Mengulur

Dengan kerja menonton lalu menulis laporan apa yang ditonton, ternyata menurut peserta memiliki kerumitan tersendiri. Tidak semua peserta dapat menjelaskan secara tertulis dengan baik. Ketika diskusi, ada yang mampu bercerita isi apa yang ditonton, bahkan …

Dengan kerja menonton lalu menulis laporan apa yang ditonton, ternyata menurut peserta memiliki kerumitan tersendiri. Tidak semua peserta dapat menjelaskan secara tertulis dengan baik. Ketika diskusi, ada yang mampu bercerita isi apa yang ditonton, bahkan sampai seberapa durasi tontonan tersebut.

Kondisi semacam ini, tentu sudah saya prediksi. Maka mengembangkan konsep ini dalam kelas menulis, menjadi hal yang menarik. Bagaimana seseorang dapat menjaga ritme dari apa yang ditontonnya, untuk kemudian disampaikan kepada orang yang lain lagi.

Bahkan dalam kelas kuliah, ada mahasiswa yang sebenarnya memiliki rekaman yang lebih baik. mereka mampu menjelaskan tontotan durasi panjang, secara detail –walau isinya berliuk-liuk.

Saya ingatkan dengan kondisi bahagia yang harus dirasakan dengan baik sepanjang waktu. Bagaimana kemampuan mereka yang mengingat lalu bercerita dengan lisan, idealnya juga harus mampu dilaksanakan dengan tulisn. Mereka bercerita dengan baik melalui jalur tulis. Dan kemampuan ini tentu saja tidak dimiliki semua orang.

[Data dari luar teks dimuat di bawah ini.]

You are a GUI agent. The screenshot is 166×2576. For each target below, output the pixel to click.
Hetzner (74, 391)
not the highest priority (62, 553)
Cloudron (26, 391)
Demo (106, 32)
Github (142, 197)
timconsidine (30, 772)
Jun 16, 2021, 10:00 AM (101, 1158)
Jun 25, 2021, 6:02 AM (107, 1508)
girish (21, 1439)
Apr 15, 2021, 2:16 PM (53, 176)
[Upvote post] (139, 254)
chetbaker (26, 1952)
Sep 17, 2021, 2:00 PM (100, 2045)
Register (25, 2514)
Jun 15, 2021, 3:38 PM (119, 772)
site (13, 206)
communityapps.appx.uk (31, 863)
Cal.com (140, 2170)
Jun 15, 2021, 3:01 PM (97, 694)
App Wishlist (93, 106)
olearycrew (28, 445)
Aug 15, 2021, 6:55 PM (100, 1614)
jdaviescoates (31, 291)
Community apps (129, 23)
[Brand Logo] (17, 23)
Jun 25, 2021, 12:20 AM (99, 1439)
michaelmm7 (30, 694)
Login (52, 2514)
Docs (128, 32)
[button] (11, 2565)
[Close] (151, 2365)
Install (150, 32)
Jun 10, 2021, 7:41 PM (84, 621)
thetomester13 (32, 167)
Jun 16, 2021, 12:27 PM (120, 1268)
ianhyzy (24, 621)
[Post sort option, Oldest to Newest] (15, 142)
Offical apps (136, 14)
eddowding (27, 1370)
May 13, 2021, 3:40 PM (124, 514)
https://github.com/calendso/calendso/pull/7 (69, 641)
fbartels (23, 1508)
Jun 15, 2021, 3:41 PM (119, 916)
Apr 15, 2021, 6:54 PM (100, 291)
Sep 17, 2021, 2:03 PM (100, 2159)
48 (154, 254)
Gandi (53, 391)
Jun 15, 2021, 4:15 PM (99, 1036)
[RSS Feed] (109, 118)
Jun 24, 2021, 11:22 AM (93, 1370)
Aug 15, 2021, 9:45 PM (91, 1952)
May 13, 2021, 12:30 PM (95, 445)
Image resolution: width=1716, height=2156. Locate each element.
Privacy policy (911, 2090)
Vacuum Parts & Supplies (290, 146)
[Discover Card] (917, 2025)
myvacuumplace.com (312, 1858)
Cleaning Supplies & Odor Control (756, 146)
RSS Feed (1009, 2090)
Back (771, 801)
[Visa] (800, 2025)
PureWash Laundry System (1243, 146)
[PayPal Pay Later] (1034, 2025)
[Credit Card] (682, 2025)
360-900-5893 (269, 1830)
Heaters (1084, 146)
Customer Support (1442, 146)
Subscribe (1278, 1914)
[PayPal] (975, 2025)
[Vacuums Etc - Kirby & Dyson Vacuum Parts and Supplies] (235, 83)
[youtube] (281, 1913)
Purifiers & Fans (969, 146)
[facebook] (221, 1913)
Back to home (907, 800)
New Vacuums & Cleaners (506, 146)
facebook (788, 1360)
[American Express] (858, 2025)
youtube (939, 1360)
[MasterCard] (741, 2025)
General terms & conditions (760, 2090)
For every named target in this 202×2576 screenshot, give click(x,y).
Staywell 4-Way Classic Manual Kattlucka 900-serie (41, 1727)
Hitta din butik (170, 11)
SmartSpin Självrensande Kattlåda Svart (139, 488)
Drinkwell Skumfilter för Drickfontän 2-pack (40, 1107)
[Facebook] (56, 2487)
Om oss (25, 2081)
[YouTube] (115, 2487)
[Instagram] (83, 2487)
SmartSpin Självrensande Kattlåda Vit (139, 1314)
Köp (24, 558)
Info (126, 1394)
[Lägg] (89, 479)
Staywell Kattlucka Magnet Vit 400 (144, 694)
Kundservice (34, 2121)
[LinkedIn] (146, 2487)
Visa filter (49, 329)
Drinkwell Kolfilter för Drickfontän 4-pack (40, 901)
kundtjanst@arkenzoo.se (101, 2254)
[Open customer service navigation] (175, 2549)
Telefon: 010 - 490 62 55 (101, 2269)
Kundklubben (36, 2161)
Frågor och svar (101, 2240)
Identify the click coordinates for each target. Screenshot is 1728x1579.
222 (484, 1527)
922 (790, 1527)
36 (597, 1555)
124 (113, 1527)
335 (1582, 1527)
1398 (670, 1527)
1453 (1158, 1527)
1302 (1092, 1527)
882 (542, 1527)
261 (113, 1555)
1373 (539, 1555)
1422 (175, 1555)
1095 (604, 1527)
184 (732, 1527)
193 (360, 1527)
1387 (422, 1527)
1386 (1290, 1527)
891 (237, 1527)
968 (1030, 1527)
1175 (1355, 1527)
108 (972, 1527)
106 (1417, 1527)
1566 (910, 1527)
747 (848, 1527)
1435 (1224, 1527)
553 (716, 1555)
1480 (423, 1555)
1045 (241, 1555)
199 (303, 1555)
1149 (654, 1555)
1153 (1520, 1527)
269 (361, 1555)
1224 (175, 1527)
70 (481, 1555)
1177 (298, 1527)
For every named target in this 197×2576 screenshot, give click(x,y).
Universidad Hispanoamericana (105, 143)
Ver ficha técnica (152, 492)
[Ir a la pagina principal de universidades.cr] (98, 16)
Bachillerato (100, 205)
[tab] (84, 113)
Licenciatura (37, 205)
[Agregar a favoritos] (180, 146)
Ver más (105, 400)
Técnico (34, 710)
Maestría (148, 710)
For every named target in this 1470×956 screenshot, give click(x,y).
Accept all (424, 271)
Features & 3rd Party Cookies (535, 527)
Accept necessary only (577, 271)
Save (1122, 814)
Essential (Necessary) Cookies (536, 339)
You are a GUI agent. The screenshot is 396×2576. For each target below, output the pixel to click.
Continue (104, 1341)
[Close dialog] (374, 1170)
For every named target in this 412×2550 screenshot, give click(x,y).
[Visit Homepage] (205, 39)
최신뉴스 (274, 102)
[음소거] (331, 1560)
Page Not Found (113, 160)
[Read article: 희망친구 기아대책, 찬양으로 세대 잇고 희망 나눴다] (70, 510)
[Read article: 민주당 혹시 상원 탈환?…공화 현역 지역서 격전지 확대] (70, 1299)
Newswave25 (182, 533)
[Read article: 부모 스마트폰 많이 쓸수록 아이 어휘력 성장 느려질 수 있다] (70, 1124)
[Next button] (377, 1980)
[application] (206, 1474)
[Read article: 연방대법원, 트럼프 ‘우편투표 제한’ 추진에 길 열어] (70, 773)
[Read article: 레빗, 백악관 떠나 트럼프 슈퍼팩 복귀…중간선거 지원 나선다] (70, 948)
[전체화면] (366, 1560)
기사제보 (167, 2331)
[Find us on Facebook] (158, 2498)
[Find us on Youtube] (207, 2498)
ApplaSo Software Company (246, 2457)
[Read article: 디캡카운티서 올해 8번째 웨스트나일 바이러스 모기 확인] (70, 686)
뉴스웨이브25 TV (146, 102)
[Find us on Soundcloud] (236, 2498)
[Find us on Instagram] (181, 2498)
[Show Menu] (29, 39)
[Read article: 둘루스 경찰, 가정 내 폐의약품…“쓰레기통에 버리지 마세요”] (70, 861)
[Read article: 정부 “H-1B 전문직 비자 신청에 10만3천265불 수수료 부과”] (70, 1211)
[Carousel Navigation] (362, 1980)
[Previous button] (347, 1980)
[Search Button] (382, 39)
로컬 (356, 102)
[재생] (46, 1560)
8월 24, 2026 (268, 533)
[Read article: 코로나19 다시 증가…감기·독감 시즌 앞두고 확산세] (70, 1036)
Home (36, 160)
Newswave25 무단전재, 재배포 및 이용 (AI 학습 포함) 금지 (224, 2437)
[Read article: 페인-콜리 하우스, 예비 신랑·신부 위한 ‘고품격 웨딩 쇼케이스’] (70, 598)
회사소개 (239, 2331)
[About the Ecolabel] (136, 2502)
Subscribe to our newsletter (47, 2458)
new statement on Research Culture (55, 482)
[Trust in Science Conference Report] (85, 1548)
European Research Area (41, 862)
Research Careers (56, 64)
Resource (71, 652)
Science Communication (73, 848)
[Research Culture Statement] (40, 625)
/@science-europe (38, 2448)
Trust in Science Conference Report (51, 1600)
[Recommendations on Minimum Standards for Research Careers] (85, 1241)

Begitulah saya membayangkan dalam menulis. Pengalaman saya selama ini juga demikian. Tidak bisa berbuat apa-apa saat sesuatu mengganggu pikiran. Makanya seseorang yang ingin menulis secara sehat, selain memperkuat stamina, maka sehatkanlah jiwa terlebih dahulu. Salah satu hal yang bisa dilakukan untuk menyehatkan jiwa ini adalah membahagiakan diri sendiri dan orang-orang sekitar.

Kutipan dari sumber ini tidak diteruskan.